AI for increased efficiency in the diagnosis and treatment of atrial fibrillation.

 

This study addresses a crucial healthcare challenge in Croatia, where a substantial number of atrial fibrillation cases go undiagnosed or untreated due to prolonged specialist waiting times. By introducing an innovative AI-based tool, the project aims to significantly enhance the efficiency of AFib diagnosis and treatment. The anticipated impact includes improved detection of arrhythmias through extended monitoring, potentially revolutionizing the management of AFib for better patient outcomes.

 

Background

Between 40 and 80 thousand patients may suffer from atrial fibrillation (AFib) in Croatia, with more than 20% of patients living with undiagnosed or untreated AFib. Long waiting times to see a specialist, as have been noted during the COVID-19 pandemic, are among the reasons for this situation. It is also the case that 24-hour ECG signal recordings are often too short to detect abnormalities in rhythm.

Objective

The goal of the study is to increase the efficiency of the diagnosis and treatment of AFib by introducing a new AI-based tool in clinical practice. 

Methods

The study will be based on up to 7 days of remote monitoring of patients. Within its scope will be 80 to 100 patients admitted to the Magdalena Clinic of Cardiovascular Diseases and three general doctor’s offices at the Primary Health Care Center in Zagreb. The Magdalena Clinic will onboard two groups of patients: 1) diagnostically naïve patients, with a reasonable indication of AFib, but no previous diagnosis; 2) patients with a clinical diagnosis of atrial fibrillation and previous successful pulmonary vein isolation ablation; the Primary Health Care Center will onboard only diagnostically naïve patients.
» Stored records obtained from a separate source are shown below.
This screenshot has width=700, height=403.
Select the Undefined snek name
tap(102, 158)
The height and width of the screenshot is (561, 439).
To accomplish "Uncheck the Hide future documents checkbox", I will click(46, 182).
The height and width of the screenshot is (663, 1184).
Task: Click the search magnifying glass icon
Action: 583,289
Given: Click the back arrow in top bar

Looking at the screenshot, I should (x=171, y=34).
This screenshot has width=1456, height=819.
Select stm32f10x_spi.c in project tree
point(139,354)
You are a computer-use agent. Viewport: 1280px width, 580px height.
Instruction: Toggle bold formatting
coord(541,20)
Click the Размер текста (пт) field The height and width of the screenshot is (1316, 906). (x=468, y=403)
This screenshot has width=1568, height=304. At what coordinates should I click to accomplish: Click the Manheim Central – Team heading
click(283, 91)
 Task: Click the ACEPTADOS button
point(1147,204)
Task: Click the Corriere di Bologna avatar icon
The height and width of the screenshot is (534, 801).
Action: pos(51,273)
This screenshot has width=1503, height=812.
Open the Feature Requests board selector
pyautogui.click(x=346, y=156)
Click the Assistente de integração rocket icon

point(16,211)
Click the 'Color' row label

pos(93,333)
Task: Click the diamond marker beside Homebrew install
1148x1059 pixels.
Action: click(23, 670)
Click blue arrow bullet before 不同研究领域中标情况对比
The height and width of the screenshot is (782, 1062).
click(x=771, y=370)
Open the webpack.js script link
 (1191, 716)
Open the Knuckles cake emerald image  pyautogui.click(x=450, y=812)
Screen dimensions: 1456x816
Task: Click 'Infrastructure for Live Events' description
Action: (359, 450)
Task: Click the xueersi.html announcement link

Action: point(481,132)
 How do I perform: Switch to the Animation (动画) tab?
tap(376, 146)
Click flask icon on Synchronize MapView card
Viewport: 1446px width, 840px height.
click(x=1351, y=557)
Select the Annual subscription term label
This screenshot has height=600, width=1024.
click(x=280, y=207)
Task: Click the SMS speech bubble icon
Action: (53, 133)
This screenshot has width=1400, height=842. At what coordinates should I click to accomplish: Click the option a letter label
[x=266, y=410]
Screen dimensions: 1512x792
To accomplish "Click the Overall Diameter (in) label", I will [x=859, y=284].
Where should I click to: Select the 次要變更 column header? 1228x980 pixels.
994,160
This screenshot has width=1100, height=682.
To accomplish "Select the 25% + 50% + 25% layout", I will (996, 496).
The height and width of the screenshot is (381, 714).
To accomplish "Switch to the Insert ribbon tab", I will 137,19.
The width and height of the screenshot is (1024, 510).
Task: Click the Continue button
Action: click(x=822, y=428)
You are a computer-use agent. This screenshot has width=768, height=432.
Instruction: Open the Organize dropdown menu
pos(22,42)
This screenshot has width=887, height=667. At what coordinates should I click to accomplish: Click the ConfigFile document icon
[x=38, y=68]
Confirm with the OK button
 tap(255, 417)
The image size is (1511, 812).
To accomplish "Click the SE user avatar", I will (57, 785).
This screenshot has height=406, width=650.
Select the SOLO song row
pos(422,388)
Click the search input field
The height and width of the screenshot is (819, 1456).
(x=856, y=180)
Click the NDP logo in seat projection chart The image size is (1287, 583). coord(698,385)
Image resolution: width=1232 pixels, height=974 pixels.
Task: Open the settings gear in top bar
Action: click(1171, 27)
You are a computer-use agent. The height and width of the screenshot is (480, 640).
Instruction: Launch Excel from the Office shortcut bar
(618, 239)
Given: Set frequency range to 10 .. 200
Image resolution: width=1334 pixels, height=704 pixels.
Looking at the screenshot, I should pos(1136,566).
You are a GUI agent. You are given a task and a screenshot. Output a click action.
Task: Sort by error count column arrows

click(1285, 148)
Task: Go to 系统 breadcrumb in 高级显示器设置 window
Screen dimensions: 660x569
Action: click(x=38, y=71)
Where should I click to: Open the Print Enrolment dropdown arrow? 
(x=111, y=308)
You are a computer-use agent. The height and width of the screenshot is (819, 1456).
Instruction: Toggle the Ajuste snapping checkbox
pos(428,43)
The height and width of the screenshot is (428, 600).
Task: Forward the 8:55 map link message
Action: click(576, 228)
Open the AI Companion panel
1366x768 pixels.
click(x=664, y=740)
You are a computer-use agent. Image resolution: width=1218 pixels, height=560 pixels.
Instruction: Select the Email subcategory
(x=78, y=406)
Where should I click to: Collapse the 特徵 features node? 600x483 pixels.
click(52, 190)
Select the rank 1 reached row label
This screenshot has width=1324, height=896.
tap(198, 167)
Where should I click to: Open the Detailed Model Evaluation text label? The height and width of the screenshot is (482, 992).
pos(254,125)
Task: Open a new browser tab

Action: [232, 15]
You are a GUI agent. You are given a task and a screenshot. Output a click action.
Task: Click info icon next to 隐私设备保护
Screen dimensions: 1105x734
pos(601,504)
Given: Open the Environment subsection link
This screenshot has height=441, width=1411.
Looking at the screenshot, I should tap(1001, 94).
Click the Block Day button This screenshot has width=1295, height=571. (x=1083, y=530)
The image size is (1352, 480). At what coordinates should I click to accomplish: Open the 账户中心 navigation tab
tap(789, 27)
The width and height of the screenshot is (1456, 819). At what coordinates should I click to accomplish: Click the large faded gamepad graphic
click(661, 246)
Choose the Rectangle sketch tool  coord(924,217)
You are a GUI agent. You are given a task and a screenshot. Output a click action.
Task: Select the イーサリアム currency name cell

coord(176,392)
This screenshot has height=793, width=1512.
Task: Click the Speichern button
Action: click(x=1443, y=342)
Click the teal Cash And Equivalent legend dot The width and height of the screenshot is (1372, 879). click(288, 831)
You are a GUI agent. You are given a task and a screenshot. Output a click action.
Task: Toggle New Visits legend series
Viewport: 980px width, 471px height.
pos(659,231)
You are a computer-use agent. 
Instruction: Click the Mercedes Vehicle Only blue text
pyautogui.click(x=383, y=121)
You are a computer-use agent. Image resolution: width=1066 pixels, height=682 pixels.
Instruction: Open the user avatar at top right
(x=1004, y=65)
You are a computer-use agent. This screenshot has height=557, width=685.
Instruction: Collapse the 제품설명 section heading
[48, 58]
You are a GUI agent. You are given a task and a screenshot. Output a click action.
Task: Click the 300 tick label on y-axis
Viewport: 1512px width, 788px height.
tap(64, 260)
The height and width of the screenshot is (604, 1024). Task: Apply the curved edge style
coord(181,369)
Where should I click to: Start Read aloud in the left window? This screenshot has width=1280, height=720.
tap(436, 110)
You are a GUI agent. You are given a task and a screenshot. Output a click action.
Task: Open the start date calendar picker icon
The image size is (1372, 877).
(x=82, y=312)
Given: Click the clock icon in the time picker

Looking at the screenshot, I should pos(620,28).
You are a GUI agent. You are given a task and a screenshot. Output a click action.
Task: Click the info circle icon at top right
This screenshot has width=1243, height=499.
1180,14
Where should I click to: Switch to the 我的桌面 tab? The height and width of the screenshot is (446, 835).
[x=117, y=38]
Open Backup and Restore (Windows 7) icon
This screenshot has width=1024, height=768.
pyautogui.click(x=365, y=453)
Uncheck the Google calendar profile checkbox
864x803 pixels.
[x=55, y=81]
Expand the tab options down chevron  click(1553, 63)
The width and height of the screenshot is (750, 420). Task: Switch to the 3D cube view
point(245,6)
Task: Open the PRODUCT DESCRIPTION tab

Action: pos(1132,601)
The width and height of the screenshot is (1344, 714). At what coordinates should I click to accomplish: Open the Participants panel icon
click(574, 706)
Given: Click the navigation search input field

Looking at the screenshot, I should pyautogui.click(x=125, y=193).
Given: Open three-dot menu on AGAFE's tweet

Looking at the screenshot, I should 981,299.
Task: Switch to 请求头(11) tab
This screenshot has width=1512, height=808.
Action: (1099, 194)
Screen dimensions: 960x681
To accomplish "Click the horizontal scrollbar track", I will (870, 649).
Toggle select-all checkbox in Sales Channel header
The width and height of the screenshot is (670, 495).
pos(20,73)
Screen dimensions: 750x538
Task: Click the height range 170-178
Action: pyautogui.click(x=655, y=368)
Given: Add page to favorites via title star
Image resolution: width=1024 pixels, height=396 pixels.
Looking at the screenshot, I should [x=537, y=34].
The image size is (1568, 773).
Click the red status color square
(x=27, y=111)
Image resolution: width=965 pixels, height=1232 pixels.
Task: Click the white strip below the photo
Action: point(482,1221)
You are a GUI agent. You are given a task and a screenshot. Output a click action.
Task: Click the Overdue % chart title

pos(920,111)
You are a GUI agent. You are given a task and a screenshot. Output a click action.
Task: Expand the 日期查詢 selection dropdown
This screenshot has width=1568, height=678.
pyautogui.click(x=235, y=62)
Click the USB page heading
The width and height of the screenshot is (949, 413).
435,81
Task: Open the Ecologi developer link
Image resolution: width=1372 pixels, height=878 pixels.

Each patient will be monitored throughout a seven-day period. Collected data will be sent to the cloud and diagnosis will be performed with AI-based software (Cardiomatics) that will create a detailed report for each patient with an indication of potential diagnosis. If an AF signal is detected in a patient, they will be treated according to current ESC guidelines, developed in 2020 for the management of atrial fibrillation.

Results

We anticipate that the combination of SAVVY ECG and Cardiomatics will allow for prolonged monitoring, resulting in a greater chance of arrhythmia being detected. This may positively impact the efficiency of diagnosis and treatment. 

 

Investigator/Institution: Magdalena Clinic for Cardiovascular Diseases, Krapinske Toplice, Croatia

Financing party: Bayer

 

Combined innovative solutions are tested by RBI, Magdalena Clinic, Savvy, and Cardiomatics.